La complicidad entre obispos y Gobierno de la
nación empero, no es de todos los católicos, sino de los dirigentes
episcopales, que solo se representan a sí mismos. En el seno del catolicismo
existe un amplio pluralismo ideológico en este tema, y numerosos colectivos
católicos defienden la vigente ley de plazos que ahora se pretende derogar, y
se oponen a la ley de Ruiz-Gallardón, que es contraria a la libertad de
conciencia y trata a las mujeres como menores de edad al no reconocerlas como
sujetos morales capaces de decidir por su cuenta.

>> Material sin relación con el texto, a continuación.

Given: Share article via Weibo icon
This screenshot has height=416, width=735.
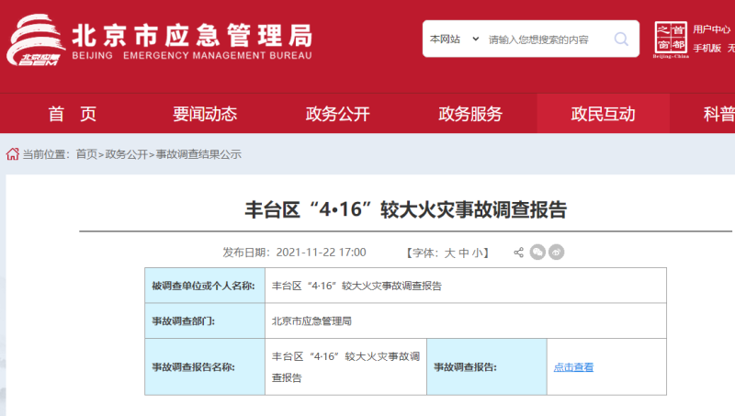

Lo que estas reflexiones pretenden es evitar
que la ley sea aprobada por la mayoría parlamentaria absoluta que actualmente
permite al Parlamento español adoptar normas que la mayoría de los ciudadanos
rechazan, ya que implica un nuevo recorte de los derechos humanos, quizá el más
grave de todo, cual es el derecho de las mujeres a elegir libremente la
maternidad y hacerlo en tiempo oportuno, sin coacciones externas, y menos del
Estado, que debe velar por el ejercicio de ese derecho, en vez de negarlo y
obstruirlo como hace este proyecto de ley. Hay que impedir que se consume otro
recorte de los derechos de las mujeres, que se suma a los que el Gobierno del
Partido Popular viene llevando a cabo desde su toma de posesión hace dos años.
Federico Mayor Zaragoza. Presidente de la
Fundación Cultura de Paz. Juan José Tamayo. Director de la Cátedra de
Teología y Ciencias de las Religiones de la Universidad Carlos III de Madrid.